I swear, for the past few months, there has been a major issue with my Kubernetes cluster, at least once a month. Once, a simple update took out my entire network infrastructure. It was down for nearly a whole weekend… This time … this time it was down for nearly a week: the worst one yet.
So, what happened? Heh, this one is pretty funny, in retrospect.
I use an amazing and free cloud tool to monitor my servers. I run my cluster on bare metal, in a data center. It’s a ton of fun and this is my hobby. I host a variety of random tools and stuff, that are decently popular. There was one, Very Important™️ metric the monitoring software didn’t monitor: free File Descriptors.
Interestingly, the monitoring tool went into an infinite loop where it would open the database repeatedly; without closing it. Luckily, this was limited to a single node in the cluster.
As the node ran out of free file descriptors, exciting things started happening. For starters, new connections couldn’t be opened, but existing ones still worked. Eventually, the monitoring tool would crash, freeing those descriptors, and allowing some new connections (for those still trying, like etcd and Longhorn).
However, anything storing data on the node would eventually become hopelessly corrupted. It turns out, most software doesn’t expect to run out of file descriptors. Most software handles this error as though there was a network error, or a file didn’t exist, so it would try to create a new one (truncating the old one).

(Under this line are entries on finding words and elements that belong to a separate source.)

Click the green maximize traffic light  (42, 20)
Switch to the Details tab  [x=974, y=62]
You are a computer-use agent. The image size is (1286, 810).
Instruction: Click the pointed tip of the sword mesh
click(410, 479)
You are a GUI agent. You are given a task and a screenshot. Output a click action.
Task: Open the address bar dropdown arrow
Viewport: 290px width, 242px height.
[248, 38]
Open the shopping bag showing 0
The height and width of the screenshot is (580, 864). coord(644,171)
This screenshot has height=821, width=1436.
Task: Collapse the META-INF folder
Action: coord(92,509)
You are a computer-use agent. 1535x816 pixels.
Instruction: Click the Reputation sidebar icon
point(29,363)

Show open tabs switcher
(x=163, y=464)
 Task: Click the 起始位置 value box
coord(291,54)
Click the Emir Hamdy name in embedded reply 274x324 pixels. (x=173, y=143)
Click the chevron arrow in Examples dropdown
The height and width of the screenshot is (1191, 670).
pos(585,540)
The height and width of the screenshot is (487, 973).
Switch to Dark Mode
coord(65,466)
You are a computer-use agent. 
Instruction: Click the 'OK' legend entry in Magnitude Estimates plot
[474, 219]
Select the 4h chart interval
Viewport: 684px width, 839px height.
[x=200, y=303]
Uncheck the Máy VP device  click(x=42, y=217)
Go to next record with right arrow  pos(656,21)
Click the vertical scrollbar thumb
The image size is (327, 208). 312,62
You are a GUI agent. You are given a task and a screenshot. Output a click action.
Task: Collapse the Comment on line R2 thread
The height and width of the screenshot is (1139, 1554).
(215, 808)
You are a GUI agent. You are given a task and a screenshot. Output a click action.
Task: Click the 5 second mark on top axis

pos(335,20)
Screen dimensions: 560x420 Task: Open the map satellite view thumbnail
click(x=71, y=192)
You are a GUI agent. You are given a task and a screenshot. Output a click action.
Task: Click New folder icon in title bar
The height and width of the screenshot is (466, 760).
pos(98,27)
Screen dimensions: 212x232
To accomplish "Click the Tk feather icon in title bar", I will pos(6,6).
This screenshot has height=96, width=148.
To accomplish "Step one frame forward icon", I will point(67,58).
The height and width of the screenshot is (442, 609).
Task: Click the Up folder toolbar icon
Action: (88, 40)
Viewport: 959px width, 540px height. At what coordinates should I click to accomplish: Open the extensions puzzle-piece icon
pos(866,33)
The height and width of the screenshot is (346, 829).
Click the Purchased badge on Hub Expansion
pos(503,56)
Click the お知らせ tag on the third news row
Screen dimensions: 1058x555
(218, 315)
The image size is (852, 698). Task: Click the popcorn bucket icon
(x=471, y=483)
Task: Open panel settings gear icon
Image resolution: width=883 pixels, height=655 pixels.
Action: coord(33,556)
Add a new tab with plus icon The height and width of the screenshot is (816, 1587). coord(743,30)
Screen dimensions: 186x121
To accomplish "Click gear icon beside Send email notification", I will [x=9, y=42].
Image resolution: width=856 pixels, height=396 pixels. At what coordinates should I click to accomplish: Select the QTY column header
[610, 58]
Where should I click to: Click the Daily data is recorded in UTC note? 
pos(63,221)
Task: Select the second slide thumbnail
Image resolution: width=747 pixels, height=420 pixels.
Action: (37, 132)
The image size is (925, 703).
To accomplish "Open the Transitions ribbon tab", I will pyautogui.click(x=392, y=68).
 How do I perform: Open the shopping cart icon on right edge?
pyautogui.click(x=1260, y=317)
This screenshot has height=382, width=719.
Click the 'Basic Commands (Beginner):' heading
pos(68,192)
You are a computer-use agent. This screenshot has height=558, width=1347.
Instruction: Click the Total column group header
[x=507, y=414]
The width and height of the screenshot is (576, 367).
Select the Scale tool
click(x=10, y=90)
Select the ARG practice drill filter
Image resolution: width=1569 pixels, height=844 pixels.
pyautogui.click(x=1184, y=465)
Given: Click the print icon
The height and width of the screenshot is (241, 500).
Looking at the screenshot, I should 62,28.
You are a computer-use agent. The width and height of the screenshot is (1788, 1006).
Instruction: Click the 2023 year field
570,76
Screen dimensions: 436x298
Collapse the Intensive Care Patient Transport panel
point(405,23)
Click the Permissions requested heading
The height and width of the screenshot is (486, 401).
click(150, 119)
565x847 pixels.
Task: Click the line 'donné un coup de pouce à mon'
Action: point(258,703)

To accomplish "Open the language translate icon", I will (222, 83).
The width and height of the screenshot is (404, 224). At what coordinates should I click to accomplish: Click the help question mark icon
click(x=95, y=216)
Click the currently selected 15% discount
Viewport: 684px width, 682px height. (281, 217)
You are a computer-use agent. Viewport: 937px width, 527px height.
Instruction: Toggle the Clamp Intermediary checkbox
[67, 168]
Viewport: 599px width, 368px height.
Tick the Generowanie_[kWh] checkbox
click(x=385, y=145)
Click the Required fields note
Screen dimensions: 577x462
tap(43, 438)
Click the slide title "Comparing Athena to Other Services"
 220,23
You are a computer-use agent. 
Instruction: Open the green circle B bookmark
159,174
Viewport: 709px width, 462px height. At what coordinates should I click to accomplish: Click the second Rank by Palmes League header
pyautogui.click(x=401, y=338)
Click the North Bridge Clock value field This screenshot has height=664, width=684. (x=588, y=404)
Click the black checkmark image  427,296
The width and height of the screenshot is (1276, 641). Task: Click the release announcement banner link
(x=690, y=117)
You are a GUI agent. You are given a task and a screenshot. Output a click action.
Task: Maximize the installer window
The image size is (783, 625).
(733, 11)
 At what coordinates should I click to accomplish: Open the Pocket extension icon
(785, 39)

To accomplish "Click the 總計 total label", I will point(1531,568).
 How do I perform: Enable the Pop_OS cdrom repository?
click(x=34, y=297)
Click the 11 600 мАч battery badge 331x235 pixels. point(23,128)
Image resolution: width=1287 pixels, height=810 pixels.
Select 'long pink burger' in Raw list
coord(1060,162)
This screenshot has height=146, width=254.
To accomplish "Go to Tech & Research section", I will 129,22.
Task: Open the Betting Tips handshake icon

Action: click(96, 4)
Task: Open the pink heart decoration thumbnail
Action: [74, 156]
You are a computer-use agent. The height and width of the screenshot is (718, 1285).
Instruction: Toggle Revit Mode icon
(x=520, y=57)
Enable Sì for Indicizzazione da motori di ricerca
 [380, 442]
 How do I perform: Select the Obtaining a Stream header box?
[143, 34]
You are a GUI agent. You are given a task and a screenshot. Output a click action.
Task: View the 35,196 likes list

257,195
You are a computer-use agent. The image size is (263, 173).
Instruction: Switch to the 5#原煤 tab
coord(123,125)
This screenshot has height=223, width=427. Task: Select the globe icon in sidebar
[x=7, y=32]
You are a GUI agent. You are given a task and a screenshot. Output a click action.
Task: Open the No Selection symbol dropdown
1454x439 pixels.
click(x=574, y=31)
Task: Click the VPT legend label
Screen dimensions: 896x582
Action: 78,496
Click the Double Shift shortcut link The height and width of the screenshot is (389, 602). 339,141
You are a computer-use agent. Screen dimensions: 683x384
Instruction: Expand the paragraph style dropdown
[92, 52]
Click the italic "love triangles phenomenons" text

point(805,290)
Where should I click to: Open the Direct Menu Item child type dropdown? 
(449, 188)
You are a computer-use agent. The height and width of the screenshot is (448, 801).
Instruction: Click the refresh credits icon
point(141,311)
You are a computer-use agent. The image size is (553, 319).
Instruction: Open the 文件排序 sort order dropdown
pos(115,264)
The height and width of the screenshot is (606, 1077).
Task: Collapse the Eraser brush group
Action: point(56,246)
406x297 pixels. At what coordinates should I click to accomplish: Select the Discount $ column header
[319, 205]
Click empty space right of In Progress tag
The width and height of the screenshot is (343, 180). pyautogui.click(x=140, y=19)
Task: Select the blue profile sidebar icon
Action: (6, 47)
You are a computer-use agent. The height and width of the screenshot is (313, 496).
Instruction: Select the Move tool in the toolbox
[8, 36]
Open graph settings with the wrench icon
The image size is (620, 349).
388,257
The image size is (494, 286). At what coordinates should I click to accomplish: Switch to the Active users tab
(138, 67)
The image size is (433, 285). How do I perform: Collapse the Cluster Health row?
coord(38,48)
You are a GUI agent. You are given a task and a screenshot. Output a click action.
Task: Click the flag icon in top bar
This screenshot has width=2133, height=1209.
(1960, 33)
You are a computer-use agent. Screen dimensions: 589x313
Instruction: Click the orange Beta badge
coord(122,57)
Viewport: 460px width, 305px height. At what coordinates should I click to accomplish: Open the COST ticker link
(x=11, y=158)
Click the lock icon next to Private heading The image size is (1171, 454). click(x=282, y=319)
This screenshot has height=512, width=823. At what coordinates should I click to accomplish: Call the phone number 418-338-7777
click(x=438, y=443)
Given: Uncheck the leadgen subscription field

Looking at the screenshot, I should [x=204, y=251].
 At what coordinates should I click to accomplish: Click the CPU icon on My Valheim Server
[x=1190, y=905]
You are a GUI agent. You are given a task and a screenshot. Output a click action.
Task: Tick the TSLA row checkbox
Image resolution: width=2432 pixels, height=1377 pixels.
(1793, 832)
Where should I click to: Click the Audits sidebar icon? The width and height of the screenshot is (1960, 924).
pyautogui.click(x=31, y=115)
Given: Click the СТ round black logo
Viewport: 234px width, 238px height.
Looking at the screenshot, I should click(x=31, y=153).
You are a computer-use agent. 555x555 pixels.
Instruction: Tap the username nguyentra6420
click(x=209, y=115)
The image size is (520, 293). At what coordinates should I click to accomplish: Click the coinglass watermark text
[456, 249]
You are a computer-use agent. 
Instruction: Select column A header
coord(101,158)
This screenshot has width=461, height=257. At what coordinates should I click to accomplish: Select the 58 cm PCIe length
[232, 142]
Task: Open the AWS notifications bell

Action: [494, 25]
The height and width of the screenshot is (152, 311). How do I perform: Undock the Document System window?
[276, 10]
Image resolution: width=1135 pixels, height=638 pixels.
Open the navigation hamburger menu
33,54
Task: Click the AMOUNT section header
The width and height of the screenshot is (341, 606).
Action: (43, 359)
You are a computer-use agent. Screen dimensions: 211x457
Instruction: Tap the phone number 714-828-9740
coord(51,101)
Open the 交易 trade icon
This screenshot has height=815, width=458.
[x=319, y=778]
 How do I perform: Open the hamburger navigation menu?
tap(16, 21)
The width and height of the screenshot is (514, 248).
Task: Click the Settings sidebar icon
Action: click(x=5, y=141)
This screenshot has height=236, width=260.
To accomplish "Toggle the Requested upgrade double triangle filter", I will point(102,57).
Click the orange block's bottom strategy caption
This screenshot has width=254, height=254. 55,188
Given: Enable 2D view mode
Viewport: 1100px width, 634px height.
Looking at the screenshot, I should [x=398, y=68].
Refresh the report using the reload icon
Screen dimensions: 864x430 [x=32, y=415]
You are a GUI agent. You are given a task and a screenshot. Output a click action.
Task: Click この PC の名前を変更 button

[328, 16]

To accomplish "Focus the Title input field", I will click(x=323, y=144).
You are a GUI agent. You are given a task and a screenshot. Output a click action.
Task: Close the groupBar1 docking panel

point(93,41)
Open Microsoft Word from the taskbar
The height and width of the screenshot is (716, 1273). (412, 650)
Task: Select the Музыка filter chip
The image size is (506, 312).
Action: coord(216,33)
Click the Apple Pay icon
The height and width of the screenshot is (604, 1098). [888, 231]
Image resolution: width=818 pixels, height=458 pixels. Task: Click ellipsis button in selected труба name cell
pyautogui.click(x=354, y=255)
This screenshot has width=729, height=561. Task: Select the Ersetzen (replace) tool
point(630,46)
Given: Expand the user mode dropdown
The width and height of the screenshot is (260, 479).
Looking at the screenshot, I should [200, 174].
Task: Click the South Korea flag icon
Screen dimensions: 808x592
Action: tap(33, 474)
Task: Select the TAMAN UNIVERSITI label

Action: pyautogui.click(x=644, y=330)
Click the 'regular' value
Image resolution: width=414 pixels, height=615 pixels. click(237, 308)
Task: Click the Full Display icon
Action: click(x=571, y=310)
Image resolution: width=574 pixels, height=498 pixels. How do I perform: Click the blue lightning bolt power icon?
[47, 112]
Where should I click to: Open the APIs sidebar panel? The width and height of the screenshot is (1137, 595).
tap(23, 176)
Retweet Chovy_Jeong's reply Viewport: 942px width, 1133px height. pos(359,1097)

All monitoring was reporting intermittent issues, but not long enough to trigger alarms. It took five days before the corruption started revealing itself… By then, things had started going down completely. It was a cascading failure… taking down the entire cluster. I’m still not sure what exactly caused the cascading failure, but I’m glad it happened eventually.
Thankfully, there were point-in-time backups… or so I thought. After identifying the issue, and shutting down the monitoring software, I realized the corruption had spread to the s3-compatible stores as well. Luckily, an off-site mirror wasn’t corrupted due to a ‘bug.’
It took nearly a week of several hours a day, continuously fixing things before even this blog came back up.
- Monitor the number of file descriptors (and choose a better monitoring tool)
- Don’t colocate backups with the thing they are backing up (kinda obvious)
- Somehow create an alarm for an increase in intermittent issues.
- Spread the news that software should “properly” handle file descriptor starvation (this post).
So, if you want to silently and slowly kill a Kubernetes cluster: just open the same file repeatedly until you run out of file descriptors, then crash after a few seconds.
Note: issues were opened in all affected software and libraries.